• INSTRUCTIONS TO FOLLOW: From the records below, return every line containing the word "cookie".

• RECORD SET:
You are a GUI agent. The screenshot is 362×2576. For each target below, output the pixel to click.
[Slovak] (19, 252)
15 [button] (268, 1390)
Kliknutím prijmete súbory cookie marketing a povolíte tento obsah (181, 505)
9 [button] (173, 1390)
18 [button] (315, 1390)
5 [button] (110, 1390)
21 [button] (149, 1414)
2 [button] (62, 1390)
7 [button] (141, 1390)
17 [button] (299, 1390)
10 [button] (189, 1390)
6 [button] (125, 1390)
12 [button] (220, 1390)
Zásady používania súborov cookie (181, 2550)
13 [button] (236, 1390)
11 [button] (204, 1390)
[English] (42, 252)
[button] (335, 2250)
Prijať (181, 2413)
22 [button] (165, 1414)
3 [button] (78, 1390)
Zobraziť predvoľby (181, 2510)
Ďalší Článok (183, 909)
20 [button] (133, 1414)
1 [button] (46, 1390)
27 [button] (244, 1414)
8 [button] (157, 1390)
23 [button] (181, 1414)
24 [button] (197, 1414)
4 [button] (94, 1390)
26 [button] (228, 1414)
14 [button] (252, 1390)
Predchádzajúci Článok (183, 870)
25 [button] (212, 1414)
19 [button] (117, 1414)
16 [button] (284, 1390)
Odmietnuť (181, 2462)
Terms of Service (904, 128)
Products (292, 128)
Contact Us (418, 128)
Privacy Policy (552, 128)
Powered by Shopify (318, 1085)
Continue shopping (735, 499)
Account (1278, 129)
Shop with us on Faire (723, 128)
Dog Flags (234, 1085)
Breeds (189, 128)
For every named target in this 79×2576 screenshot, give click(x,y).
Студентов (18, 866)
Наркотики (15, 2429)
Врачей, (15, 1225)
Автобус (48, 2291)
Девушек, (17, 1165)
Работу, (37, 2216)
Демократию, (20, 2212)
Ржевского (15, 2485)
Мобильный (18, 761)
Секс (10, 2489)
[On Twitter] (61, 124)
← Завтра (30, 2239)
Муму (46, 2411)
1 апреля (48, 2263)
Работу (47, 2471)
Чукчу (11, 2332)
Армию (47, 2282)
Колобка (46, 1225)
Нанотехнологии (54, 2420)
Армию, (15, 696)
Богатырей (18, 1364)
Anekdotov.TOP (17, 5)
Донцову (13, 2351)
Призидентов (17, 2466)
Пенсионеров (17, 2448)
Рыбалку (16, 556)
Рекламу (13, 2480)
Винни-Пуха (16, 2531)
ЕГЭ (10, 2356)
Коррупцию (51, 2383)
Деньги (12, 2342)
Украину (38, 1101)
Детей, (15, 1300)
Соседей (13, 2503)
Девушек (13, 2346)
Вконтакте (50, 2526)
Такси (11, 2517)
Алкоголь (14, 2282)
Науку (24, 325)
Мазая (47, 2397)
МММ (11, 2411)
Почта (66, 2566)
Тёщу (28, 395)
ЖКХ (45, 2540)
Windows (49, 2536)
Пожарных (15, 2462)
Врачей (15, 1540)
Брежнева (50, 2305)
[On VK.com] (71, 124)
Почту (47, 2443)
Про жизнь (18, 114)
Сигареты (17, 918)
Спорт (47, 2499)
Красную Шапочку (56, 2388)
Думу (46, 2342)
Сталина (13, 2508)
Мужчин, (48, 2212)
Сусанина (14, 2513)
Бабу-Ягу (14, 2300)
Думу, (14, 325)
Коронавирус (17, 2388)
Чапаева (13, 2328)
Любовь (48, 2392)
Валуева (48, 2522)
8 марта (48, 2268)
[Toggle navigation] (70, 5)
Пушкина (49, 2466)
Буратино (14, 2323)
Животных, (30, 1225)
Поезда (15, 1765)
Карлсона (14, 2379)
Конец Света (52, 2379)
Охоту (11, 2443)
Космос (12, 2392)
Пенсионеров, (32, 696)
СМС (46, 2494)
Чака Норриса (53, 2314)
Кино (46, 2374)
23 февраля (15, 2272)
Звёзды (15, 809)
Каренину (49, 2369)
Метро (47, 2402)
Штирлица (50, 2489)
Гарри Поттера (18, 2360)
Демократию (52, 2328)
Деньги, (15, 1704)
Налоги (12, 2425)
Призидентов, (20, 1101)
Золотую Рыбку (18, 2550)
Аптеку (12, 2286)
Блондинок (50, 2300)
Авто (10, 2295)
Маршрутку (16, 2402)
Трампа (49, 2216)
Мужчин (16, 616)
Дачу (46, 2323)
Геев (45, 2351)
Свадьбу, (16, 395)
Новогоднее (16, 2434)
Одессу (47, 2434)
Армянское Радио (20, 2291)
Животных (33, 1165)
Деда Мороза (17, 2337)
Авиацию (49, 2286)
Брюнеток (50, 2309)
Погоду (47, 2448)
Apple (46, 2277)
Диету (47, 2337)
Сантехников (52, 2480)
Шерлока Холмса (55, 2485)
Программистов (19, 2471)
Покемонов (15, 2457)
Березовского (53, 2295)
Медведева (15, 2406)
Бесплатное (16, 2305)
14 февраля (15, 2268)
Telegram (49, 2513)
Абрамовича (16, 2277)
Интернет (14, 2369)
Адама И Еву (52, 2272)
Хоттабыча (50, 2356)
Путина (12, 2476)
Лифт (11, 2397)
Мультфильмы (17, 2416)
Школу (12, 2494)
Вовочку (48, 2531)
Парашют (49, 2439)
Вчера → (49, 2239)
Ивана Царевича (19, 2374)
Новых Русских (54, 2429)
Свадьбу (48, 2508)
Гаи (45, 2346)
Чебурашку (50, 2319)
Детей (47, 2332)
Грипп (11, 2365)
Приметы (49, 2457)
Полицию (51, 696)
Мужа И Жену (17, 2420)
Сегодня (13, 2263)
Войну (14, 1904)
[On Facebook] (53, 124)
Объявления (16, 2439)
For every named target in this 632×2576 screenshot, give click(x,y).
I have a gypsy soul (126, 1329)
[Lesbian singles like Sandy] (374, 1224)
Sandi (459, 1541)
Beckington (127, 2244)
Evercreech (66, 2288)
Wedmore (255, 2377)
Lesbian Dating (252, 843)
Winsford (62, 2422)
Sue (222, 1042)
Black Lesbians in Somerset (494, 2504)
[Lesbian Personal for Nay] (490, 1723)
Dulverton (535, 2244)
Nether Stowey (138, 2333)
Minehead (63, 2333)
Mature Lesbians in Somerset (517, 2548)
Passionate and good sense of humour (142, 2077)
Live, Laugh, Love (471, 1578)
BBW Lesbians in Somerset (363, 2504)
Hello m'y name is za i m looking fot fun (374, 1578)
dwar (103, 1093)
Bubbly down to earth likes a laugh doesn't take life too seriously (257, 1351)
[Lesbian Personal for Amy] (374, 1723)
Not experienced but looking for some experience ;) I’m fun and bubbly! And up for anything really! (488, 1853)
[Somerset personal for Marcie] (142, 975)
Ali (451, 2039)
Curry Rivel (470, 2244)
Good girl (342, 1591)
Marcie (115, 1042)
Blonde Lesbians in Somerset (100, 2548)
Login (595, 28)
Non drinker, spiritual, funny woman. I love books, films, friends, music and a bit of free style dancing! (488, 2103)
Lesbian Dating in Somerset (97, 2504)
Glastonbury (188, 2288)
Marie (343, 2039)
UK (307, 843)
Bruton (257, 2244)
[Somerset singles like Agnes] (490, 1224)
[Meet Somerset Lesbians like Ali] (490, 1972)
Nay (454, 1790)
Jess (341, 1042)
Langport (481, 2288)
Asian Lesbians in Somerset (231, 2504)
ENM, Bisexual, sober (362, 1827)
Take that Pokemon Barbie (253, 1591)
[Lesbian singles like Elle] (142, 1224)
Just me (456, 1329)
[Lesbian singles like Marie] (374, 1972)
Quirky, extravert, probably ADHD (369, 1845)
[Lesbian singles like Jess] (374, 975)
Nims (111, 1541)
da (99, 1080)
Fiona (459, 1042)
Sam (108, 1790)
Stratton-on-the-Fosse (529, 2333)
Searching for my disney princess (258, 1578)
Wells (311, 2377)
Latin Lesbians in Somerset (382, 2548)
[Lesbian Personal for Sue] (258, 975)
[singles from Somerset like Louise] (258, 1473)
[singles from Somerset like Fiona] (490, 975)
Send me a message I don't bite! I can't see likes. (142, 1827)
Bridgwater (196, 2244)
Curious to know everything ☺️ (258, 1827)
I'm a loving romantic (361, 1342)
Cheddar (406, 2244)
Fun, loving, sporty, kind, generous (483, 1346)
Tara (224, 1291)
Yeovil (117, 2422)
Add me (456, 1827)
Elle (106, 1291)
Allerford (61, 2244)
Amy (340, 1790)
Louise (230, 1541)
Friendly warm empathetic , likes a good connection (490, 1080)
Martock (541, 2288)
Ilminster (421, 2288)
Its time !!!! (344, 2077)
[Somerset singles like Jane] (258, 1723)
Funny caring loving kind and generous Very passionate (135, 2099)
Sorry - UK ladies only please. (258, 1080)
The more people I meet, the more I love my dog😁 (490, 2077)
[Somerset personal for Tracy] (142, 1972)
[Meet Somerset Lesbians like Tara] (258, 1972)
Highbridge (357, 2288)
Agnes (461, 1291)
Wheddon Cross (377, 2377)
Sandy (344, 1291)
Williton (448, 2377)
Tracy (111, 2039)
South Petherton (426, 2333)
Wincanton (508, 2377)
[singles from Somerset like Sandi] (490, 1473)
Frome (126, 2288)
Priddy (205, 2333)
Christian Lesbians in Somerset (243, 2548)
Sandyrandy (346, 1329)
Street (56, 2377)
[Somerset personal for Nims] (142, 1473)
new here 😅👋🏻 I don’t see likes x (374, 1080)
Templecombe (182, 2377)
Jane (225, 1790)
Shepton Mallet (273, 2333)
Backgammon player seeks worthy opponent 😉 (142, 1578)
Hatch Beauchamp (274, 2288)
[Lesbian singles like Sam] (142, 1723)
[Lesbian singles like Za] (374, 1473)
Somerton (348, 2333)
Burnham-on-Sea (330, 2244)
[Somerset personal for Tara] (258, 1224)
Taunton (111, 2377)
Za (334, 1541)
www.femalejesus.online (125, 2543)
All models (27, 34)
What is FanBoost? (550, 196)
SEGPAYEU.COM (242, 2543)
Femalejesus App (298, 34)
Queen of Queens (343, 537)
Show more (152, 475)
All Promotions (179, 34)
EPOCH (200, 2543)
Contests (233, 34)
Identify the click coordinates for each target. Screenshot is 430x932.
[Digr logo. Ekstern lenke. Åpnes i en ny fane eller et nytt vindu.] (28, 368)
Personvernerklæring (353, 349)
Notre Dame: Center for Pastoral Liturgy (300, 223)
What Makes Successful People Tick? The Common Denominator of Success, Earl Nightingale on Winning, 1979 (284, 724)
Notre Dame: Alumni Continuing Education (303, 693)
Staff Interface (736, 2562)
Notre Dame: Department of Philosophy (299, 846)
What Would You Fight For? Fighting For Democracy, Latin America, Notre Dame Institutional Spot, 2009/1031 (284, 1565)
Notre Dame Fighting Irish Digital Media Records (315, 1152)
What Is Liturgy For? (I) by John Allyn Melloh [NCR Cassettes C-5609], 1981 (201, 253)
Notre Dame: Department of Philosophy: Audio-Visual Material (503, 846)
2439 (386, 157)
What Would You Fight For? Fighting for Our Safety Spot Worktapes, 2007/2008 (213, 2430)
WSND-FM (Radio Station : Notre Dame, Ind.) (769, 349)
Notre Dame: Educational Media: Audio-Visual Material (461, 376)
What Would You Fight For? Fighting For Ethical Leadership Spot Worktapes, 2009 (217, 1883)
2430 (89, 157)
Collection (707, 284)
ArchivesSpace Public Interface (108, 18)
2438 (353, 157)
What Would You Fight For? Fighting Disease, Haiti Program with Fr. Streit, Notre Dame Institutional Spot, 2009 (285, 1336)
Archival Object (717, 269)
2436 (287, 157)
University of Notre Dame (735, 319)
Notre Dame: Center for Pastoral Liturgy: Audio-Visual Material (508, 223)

• REPLY:
Kliknutím prijmete súbory cookie marketing a povolíte tento obsah (181, 505)
Zásady používania súborov cookie (181, 2550)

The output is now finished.